Salon, çok kalabalıktı. Konuşmalar, gülüşmeler, uğultular… Sevmezdi böyle yerleri. Masanın en başında bir yer bulabildi kendisine. Burada yeni olduğu her halinden okunuyordu. Herkesin gözünün kendi üstünde olduğu kanaatindeydi.          

Görevlendirme olarak geldiği bu yere alışmak zorundaydı. İnsan, bir ömür boyu aynı yerde kalacak değildi ya! Geride bıraktığı yer, kendi yokluğu sebebiyle yıkılmazdı ya! Direk olma gibi bir zehâba kapılmamıştı onun için. Kendisini burada da bekleyen mahzun gönüller, pırıl pırıl gözler vardı. Burada da bir bahçıvan olabilir, güller yetiştirebilirdi. Şekvâ mumları yakmanın abesliğine vurgu yaptı zihninde, inandırdı kendisini buna. En iyi görevin eldeki imkânları en verimli şekilde kullanarak yapabileceğinin farkındaydı.

Kendisine bilinçle ya da gayr-i ihtiyari bakanları süzüyormuş gibi yaptı. Mazinin sayfalarından tanış olabileceği birini aradı gözleri. Hafızasını zorladı bu konuda. Bunun imkânsızlığını fark edince hangisiyle munis bir dostluk kurabileceğini kestirmeye çalıştı. Yanına oturan kişiyle hâne sahiplerinden biri olabileceği düşüncesiyle pek oralı olmadı önce.
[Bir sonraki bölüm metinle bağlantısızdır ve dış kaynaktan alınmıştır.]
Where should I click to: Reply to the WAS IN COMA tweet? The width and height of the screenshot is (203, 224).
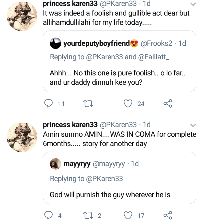[x=49, y=216]

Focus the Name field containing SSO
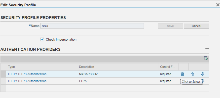click(x=92, y=26)
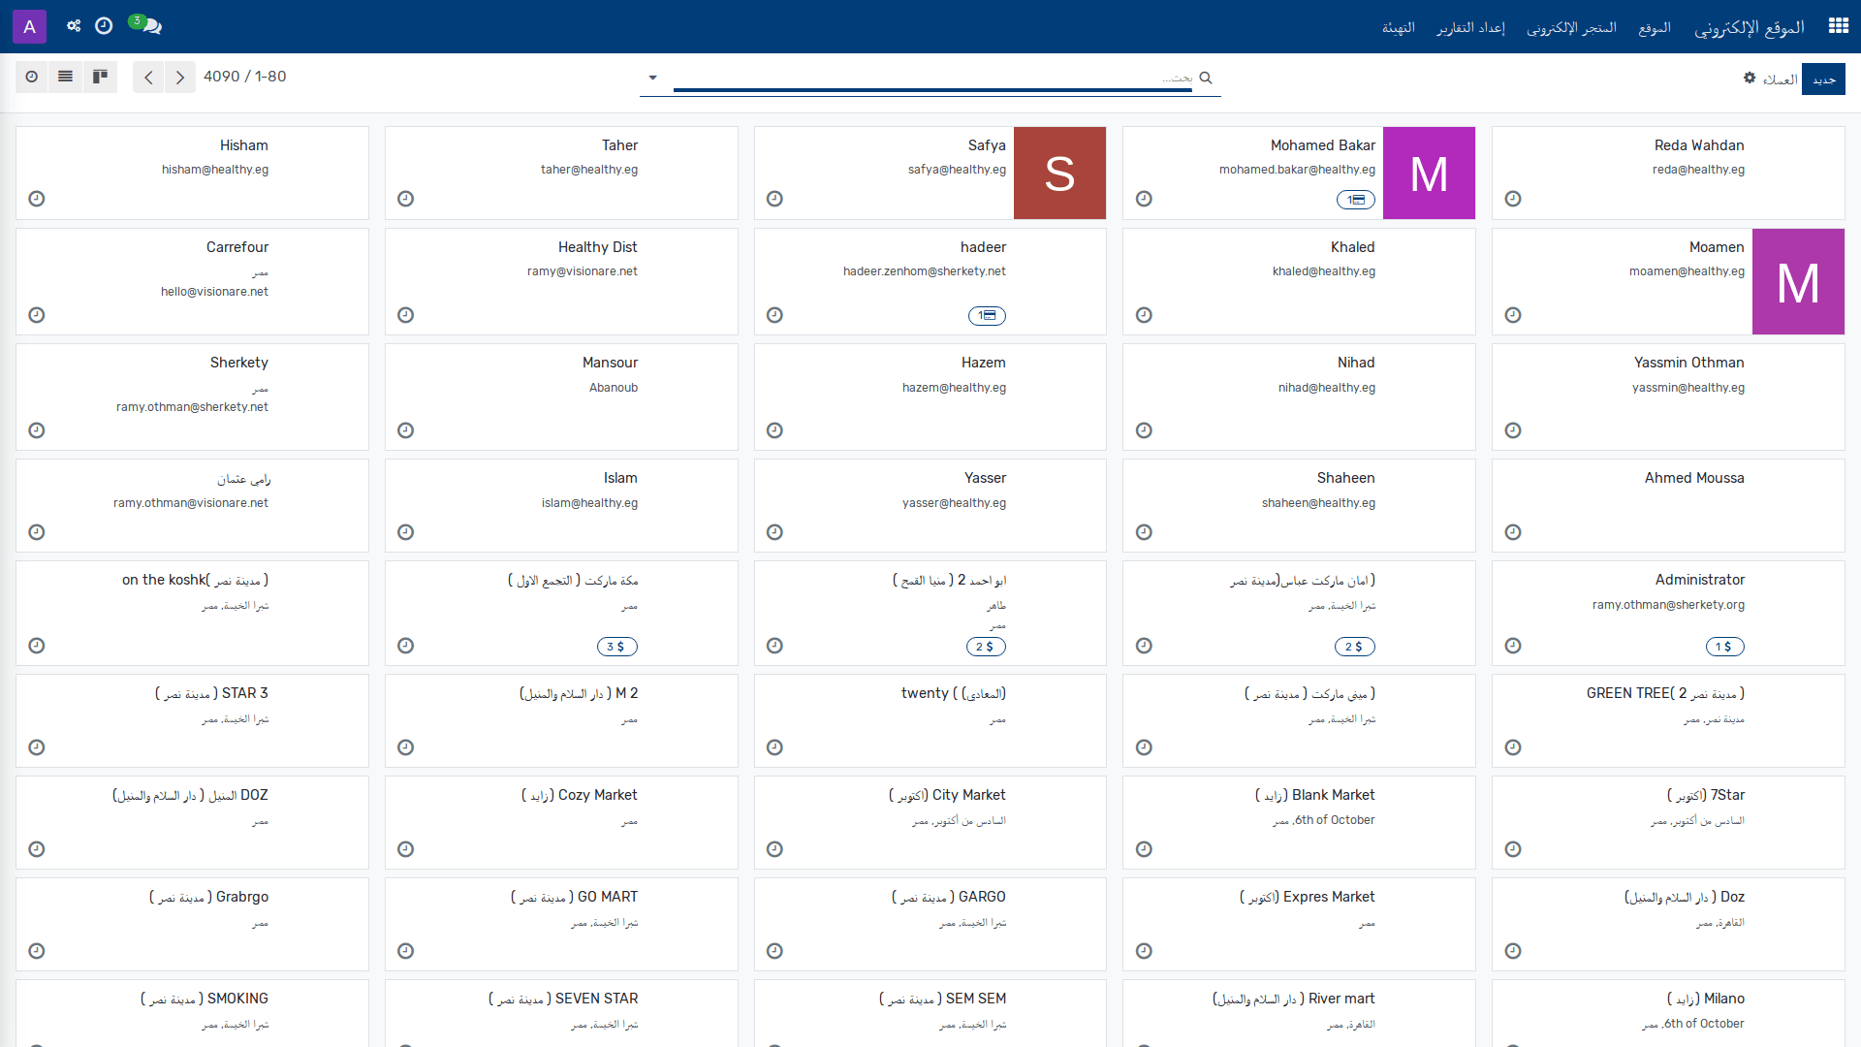Switch to list view
This screenshot has width=1861, height=1047.
[66, 77]
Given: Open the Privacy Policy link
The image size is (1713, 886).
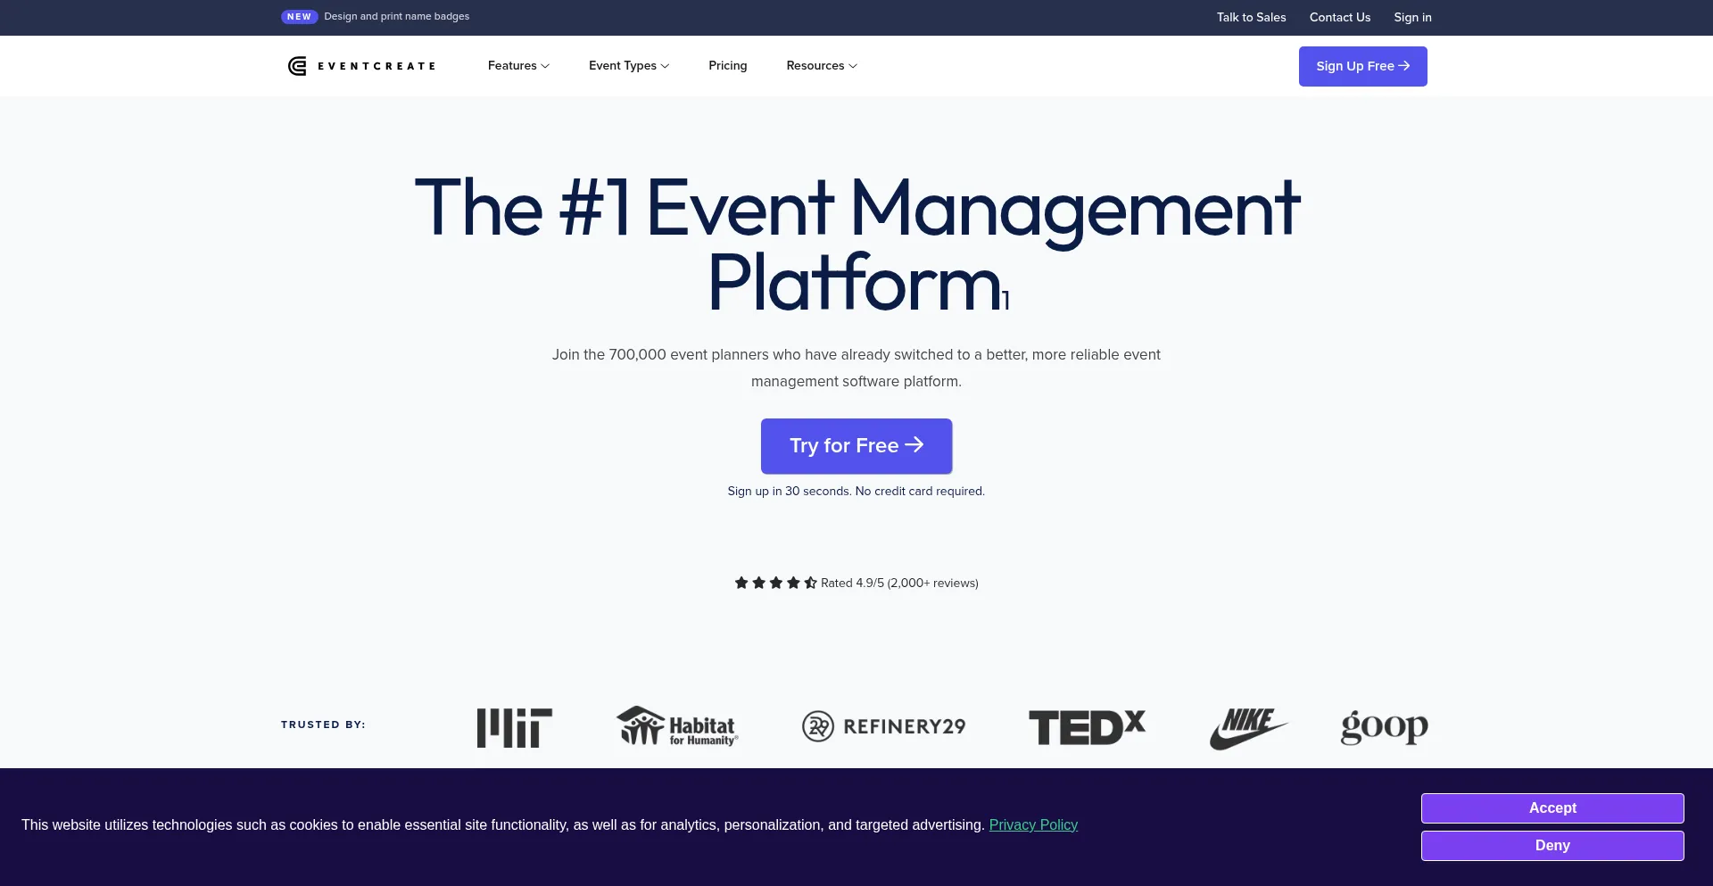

Suzan Hanım’dı bu. İrsi olarak ağaran saçlarını kızıla boyatmış, kendinden küçük olmasına rağmen gözlerinin altında torbacıklar oluşmuştu. Yıllar sonra kader, bu mekânda buluşturmuştu onları.

-Ben görevlendirme geldim, dedi Suzan’a.

-Ya siz?..

-Ben de Erdem Bey, ben de! Yıllar sonra karşılaşmak, büyük bir sürpriz oldu benim için. Ne kadar sevindim bilemezsiniz. Burada yalnızlığa mahkûm olmaktan korkuyordum.

-İnanın benim için de… Başbaşa verir, birbirimize destek oluruz. Eskiden olduğu gibi…           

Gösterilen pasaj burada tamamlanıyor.